We are developing the social individualist meta-context for the future. From the very serious to the extremely frivolous... lets see what is on the mind of the Samizdata people.

Samizdata, derived from Samizdat /n. - a system of clandestine publication of banned literature in the USSR [Russ.,= self-publishing house]

Heroes and cowards

Over a period of years we at Samizdata have noted cases of cowardice in those who are paid to rescue fellow humans in mortal danger. At least one organization maintains that level of bravery. The US Coast Guard motto is: “You have to go out. You don’t have to come back.” This is why I have no sympathy whatever for those who follow ‘regulations’ and hide behind them rather than do their jobs. If they did not wish to put their life on the line to save others, they should have found a different line of work.

If you want to see what real courage looks like, watch the early part of this documentary about an airline crash in DC. It was caught on camera and it shows a standard to which all rescue personnel should aspire.

Incidentally… I was working on a job in Falls Church at the time and I believe I had been across that bridge earlier the same day.

https://www.youtube.com/watch?v=HXV2g9rcdCI

Tweet about this on TwitterShare on FacebookShare on TumblrShare on RedditShare on Google+Share on VKEmail this to someone

11 comments to Heroes and cowards

  • Tim Worstall

    “I was working on a job in Falls Church at the time and I believe I had been across that bridge earlier the same day.”

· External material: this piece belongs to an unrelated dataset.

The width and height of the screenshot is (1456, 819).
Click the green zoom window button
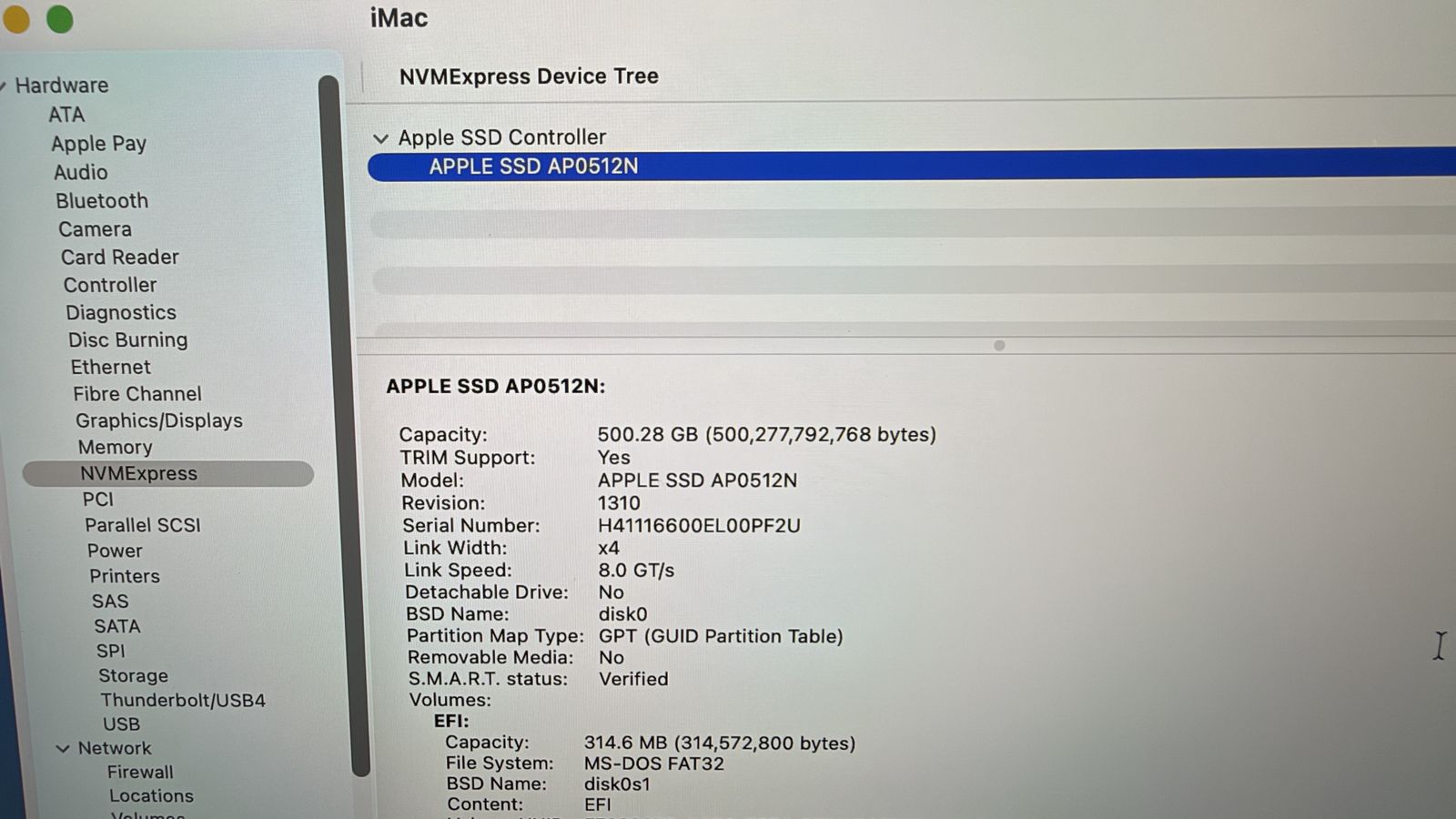tap(60, 19)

    One for the small world theory. I was working in DC that day too. At Woodward and Lothrop at 10th and F. Lunchtime waiter in the restaurant there. Would have been crossing that bridge mid-arvo sometime to get back to Mount Vernon. But that was the day of the annual stock take so all hands did extra hours.

    Almost certainly would not have been on the bridge at that moment but could have been.

  • Mr Ed

    For those who would rule over us in a totalitarian way, caring about the food we eat, the films we watch, the websites we view, the things that we say and what we think, there is an awareness that their diktats would have to be enforced by bureaucrats. Every such bureaucrat has to struggle between his inner Eichmann and his inner Wallenberg, and those who show initiative, those who show courage in doing that which is not required or expected of them, present an uncomfortable prospect to the totalitarians, as it is just those types who might stop and think what they are doing as they harass, fine and jail those who have done nothing but commit victimless arbitrary crimes, or questioned authority, and might rebel, even in a small way, against the grey mist of the State.

  • Andrew Duffin

    Honourable mention in this context for the RNLI, too, I think.

    No cowardice on view there, and no refusal of duty under any circumstances.

    Respect.

    But then, they’re not bureaucrats, or ruled by bureaucrats, and very wisely they have a firm policy of NOT taking the State’s shilling in case, I imagine, of this sort of meddling.

  • staghounds

    Small world here too, I actually was ticketed on this flight, row 11 seat B.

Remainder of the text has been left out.